[Opening Text excerpt section]
As seems appropriate given that my daughter has just started school for the year, today I have five posts that are all about bringing joyful learning back to the classroom, one way or another. In the first, a first grade teacher introduces a play kitchen in her classroom. In the second, a veteran teacher assigns his students things like "read a book" and "volunteer", instead of offering traditional homework. In the third, the author laments efforts to force all preschoolers to sit still for group learning sessions. In the fourth, a teacher gives tips for empowering students in the classroom. In the fifth article, a Texas teacher defends her new "no homework" policy. All five of these post offer an encouraging view of teachers trying to help kids to learn through play, and figure out what truly engages them.
Sarah Cooley: "Let’s face it. Technology has taken over, and while technology is amazing-- gone are the days when videos,iPad's, Kindles, and such weren’t at our fingertips every given minute. The play kitchen will allow my students the opportunity to pretend again. How many memories do we have with our friends playing in the home living center at school? Dressing up and playing with baby dolls? Developing imagination will inspire them to become creative writers and thinkers. I think I will see a dramatic change in the writing my students produce because of the play kitchen."
[Closing Text excerpt section]
[Opening Data records section]
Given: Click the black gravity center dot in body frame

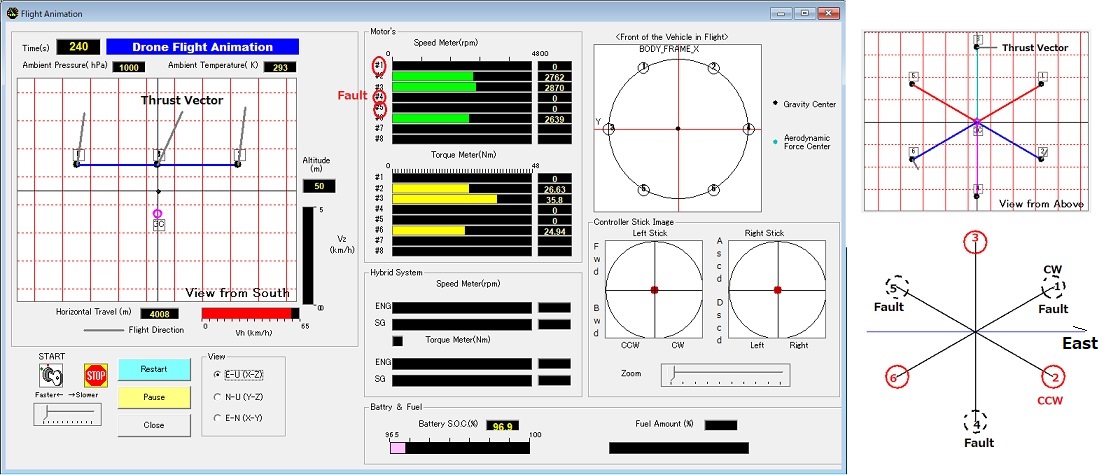Looking at the screenshot, I should (x=678, y=128).
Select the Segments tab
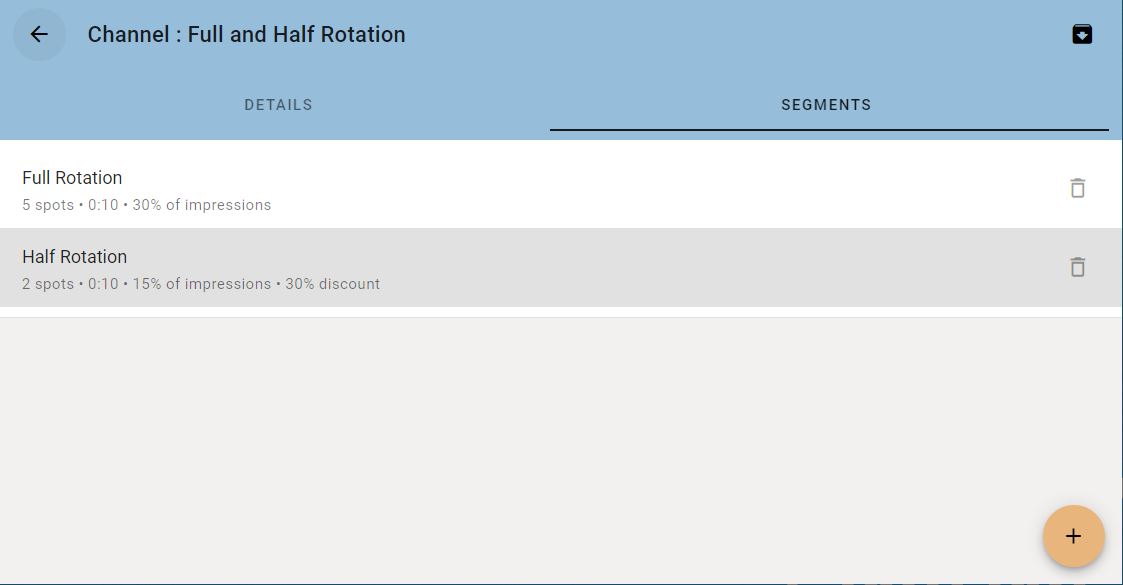This screenshot has height=585, width=1123. pyautogui.click(x=826, y=105)
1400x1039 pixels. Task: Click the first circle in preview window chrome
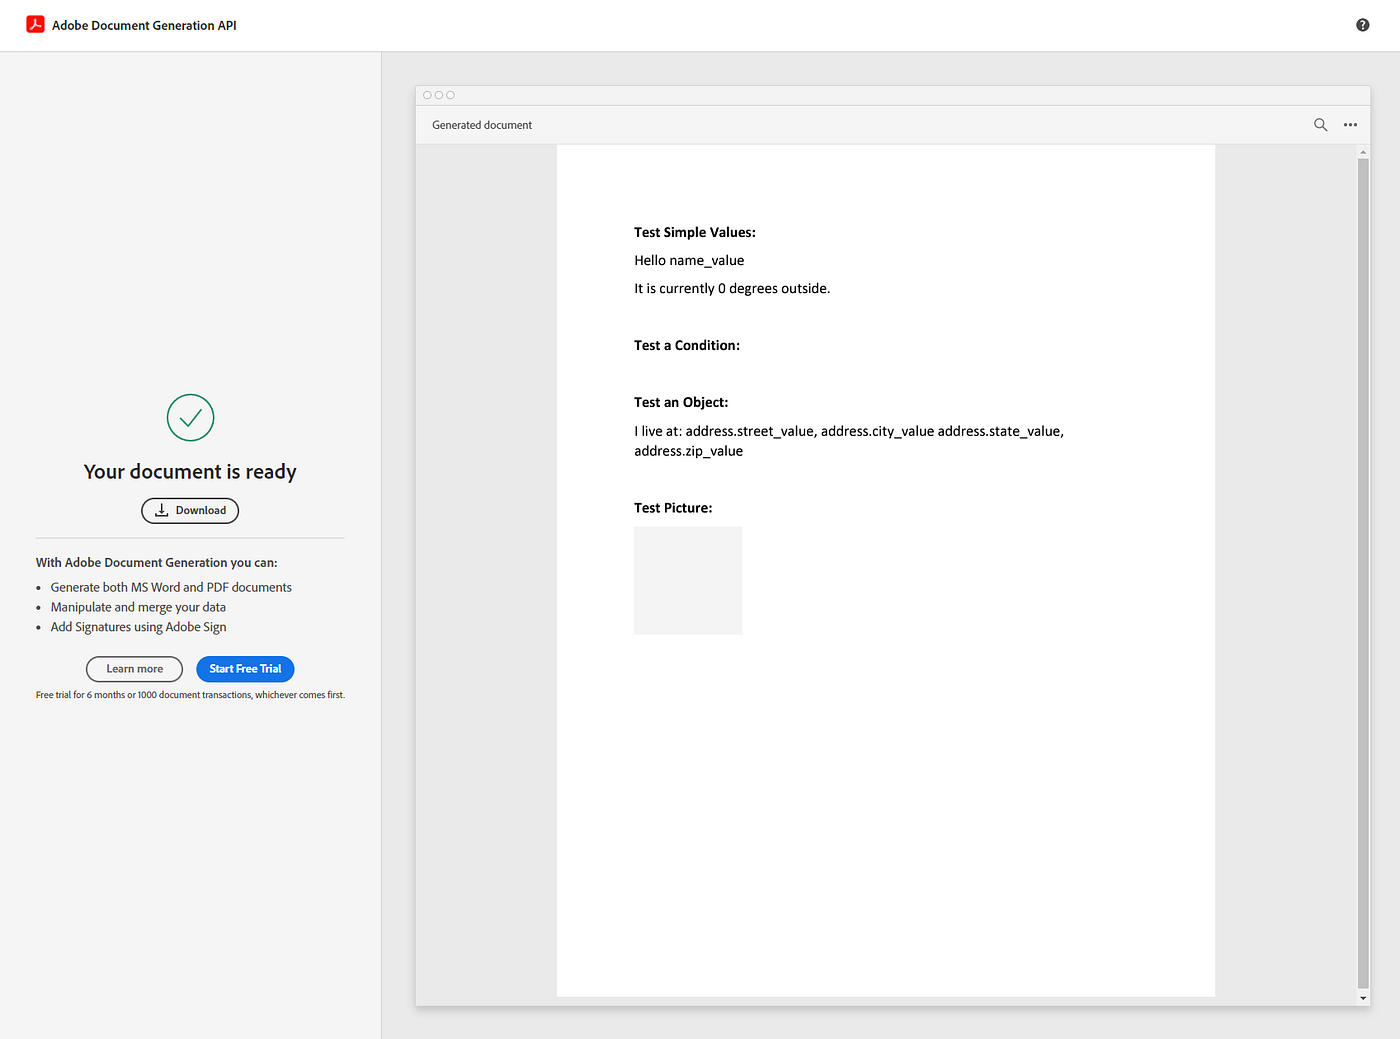tap(426, 94)
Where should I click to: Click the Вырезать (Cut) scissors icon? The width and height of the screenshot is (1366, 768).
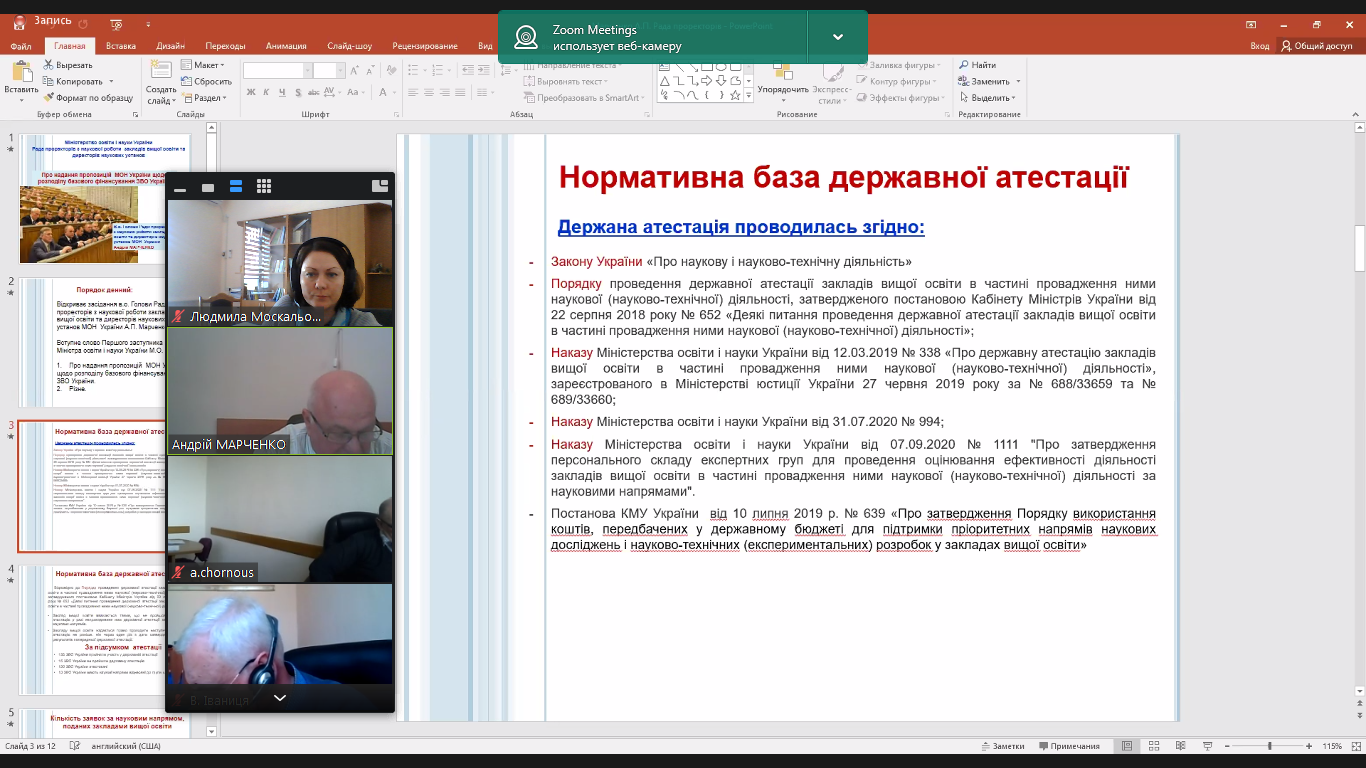48,65
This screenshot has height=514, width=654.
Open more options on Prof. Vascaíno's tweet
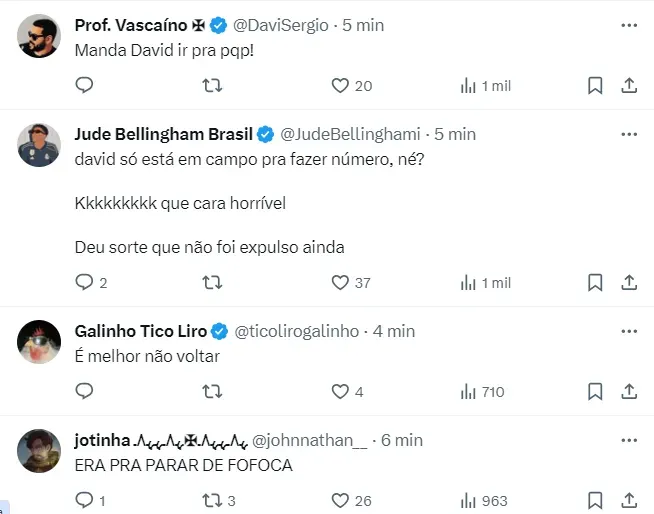(x=628, y=25)
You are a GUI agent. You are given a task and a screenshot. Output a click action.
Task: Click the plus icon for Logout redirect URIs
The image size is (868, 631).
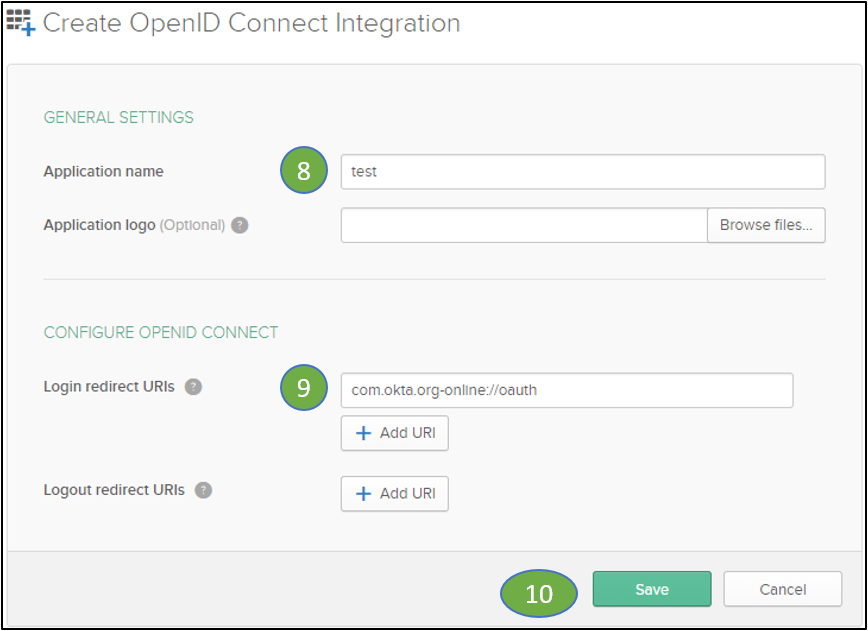(363, 494)
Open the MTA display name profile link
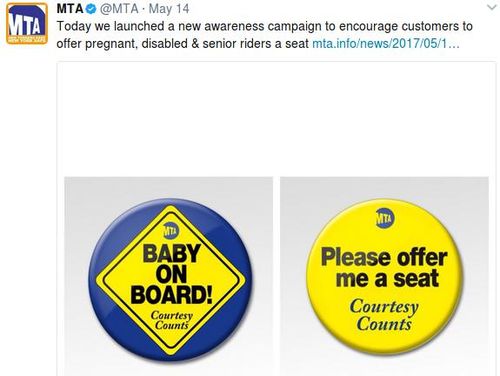 pyautogui.click(x=70, y=9)
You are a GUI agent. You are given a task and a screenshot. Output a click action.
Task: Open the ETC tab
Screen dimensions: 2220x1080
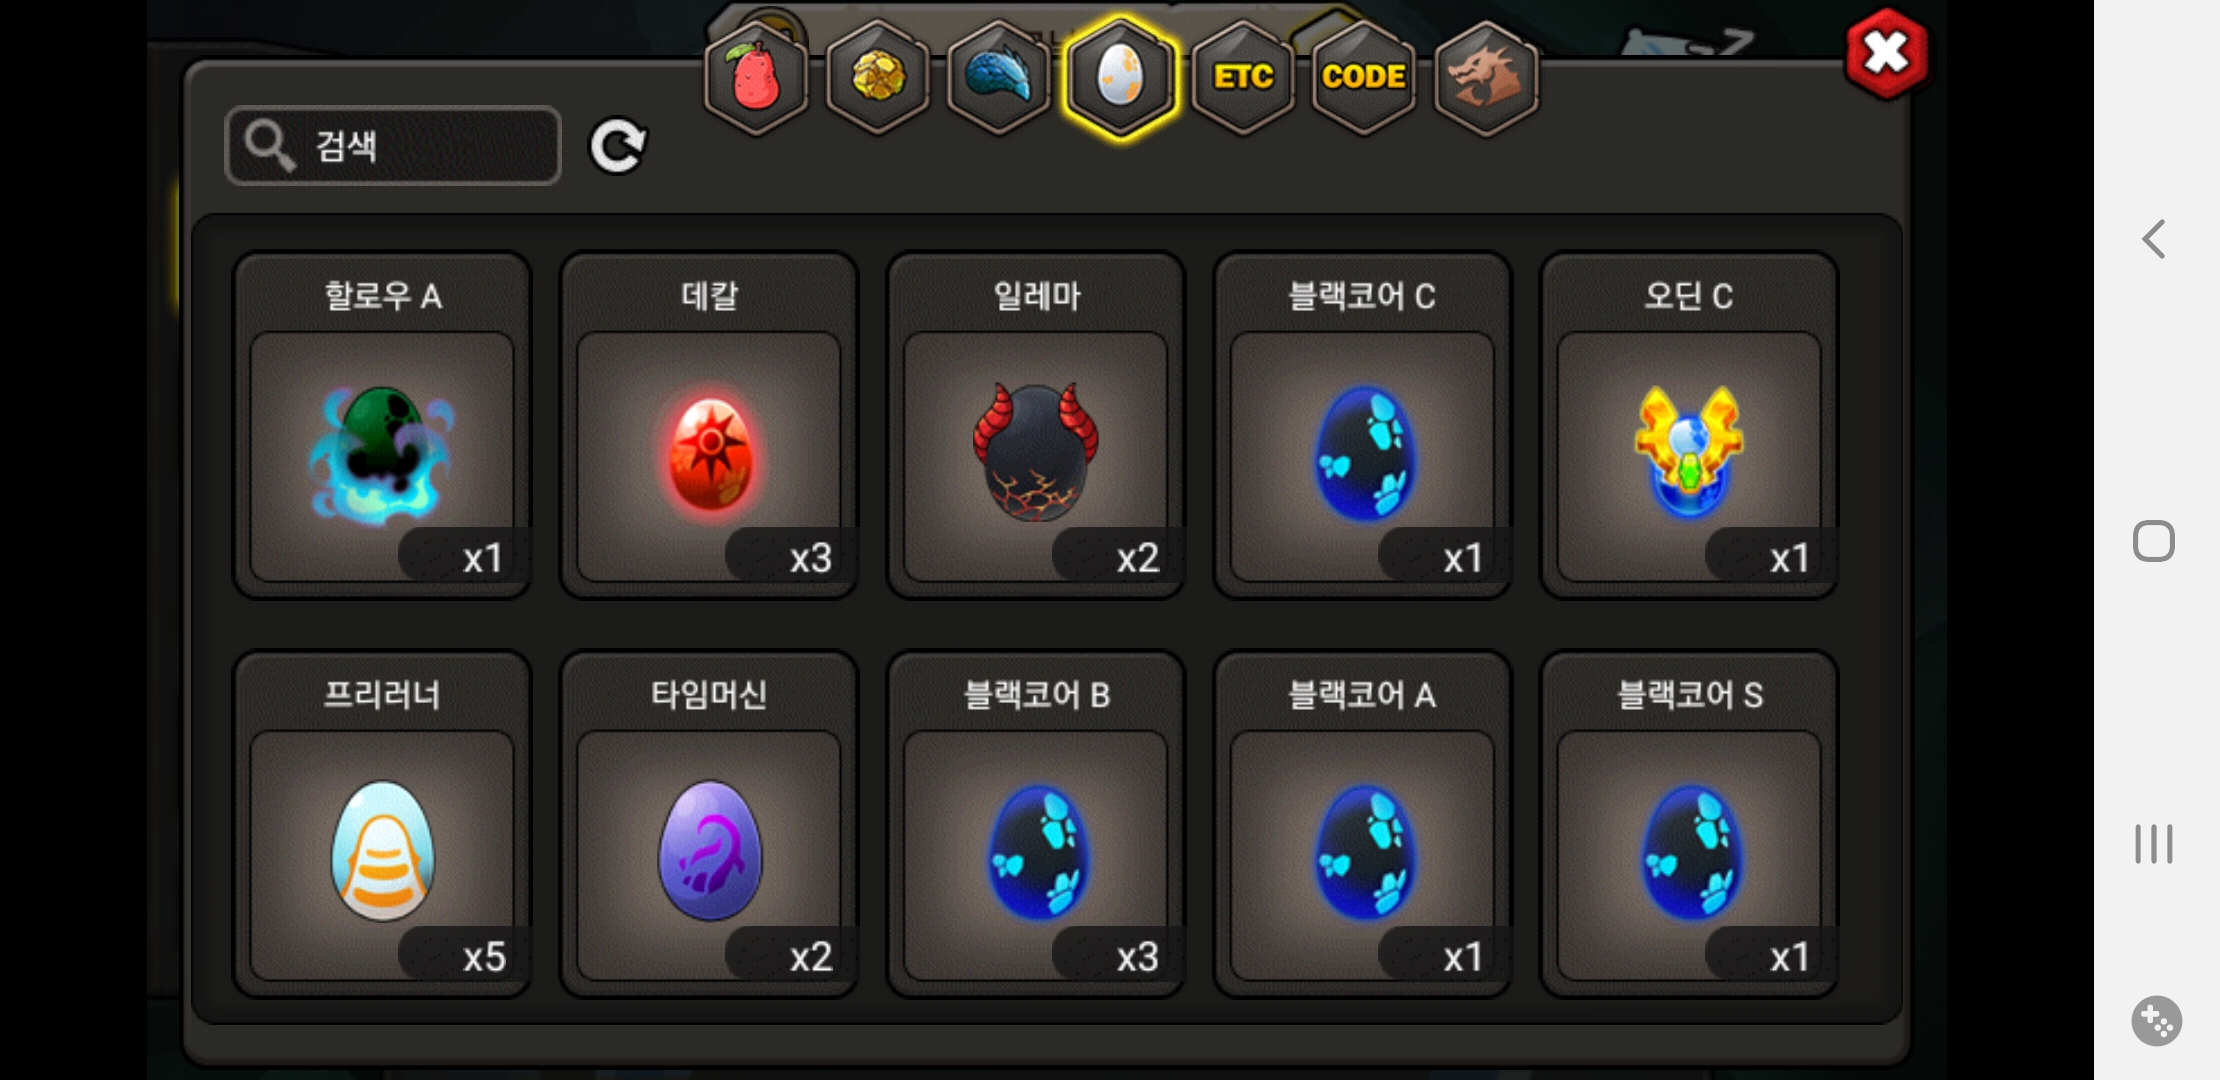[x=1243, y=78]
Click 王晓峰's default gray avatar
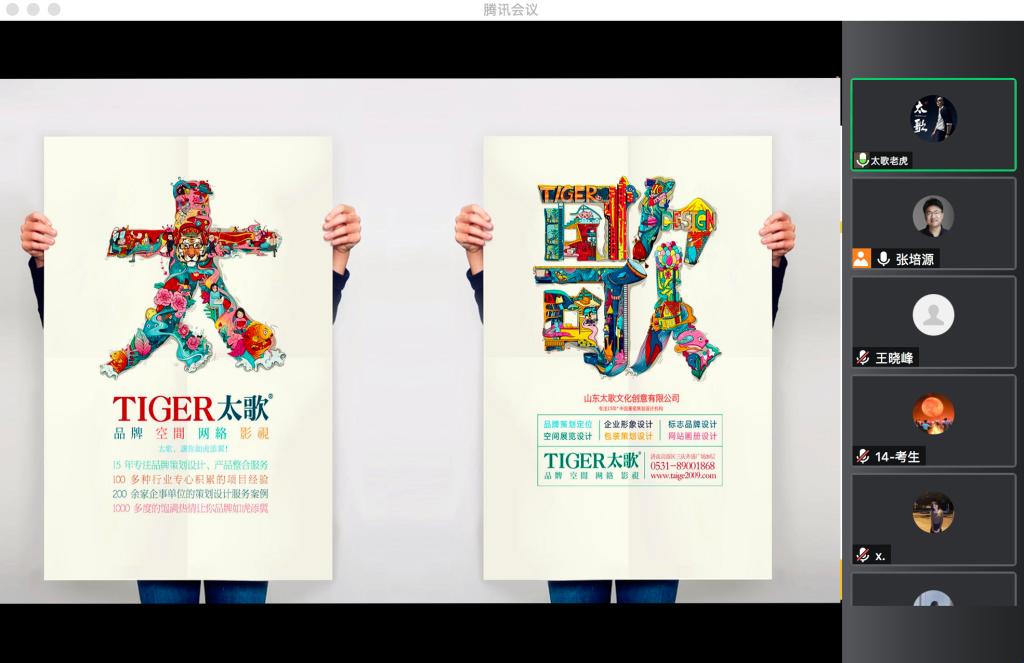The width and height of the screenshot is (1024, 663). pos(933,315)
[Closing Data records section]
Activity 1. Set down the passage from the joyful learning post between "As seems appropriate" and "truly engages them.", inclusive.
Activity 2. In the joyful learning post, what does the veteran teacher assign his students in place of traditional homework?
Activity 3. What are the five posts described in the joyful learning post? List each one.

Answer space 1.
As seems appropriate given that my daughter has just started school for the year, today I have five posts that are all about bringing joyful learning back to the classroom, one way or another. In the first, a first grade teacher introduces a play kitchen in her classroom. In the second, a veteran teacher assigns his students things like "read a book" and "volunteer", instead of offering traditional homework. In the third, the author laments efforts to force all preschoolers to sit still for group learning sessions. In the fourth, a teacher gives tips for empowering students in the classroom. In the fifth article, a Texas teacher defends her new "no homework" policy. All five of these post offer an encouraging view of teachers trying to help kids to learn through play, and figure out what truly engages them.

Answer space 2. Things like "read a book" and "volunteer".

Answer space 3.
- A first grade teacher introduces a play kitchen in her classroom.
- A veteran teacher assigns his students things like "read a book" and "volunteer" instead of traditional homework.
- The author laments efforts to force all preschoolers to sit still for group learning sessions.
- A teacher gives tips for empowering students in the classroom.
- A Texas teacher defends her new "no homework" policy.